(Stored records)
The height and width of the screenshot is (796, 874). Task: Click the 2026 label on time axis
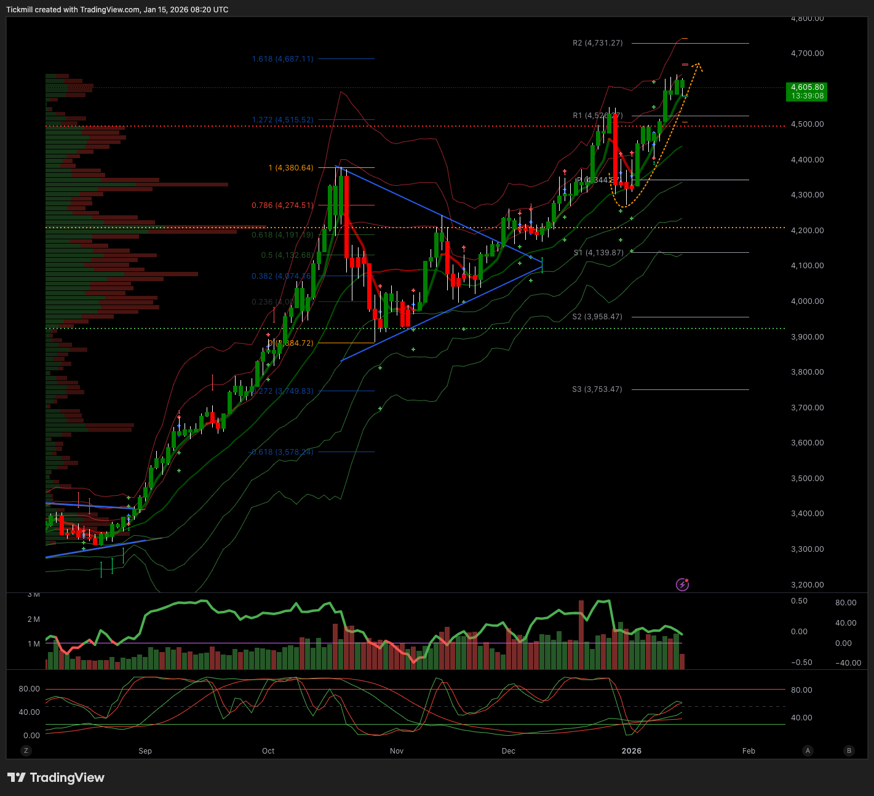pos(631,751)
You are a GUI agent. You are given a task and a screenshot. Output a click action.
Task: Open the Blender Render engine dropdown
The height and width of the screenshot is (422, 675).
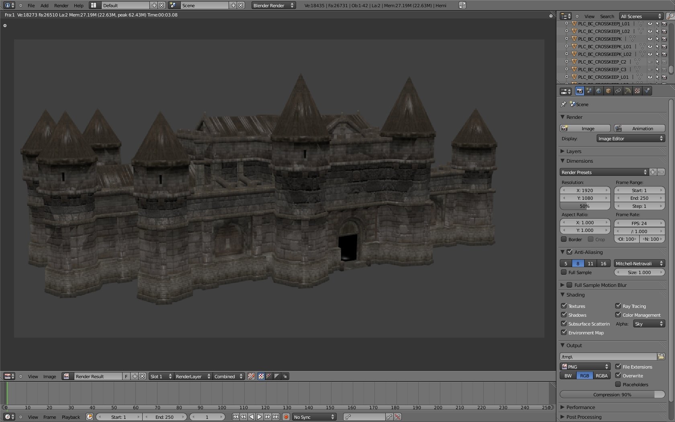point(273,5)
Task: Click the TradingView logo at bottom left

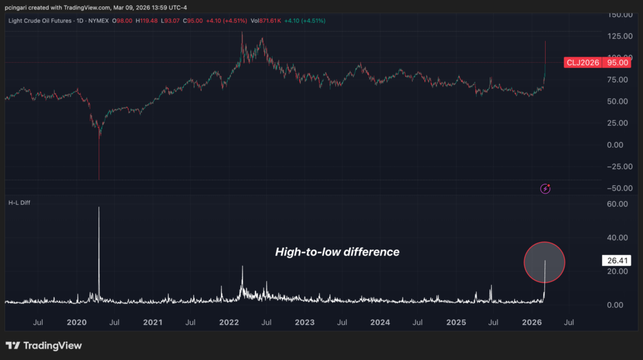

→ **Description of the task**
No pictures go in the copy. Retype exactly the lines from the one with "Task: Open the Blender Render engine dropdown" through the last line of the entries above, both included, and nothing more.

→ **Written answer**
Task: Open the Blender Render engine dropdown
The height and width of the screenshot is (422, 675).
point(273,5)
Task: Click the TradingView logo at bottom left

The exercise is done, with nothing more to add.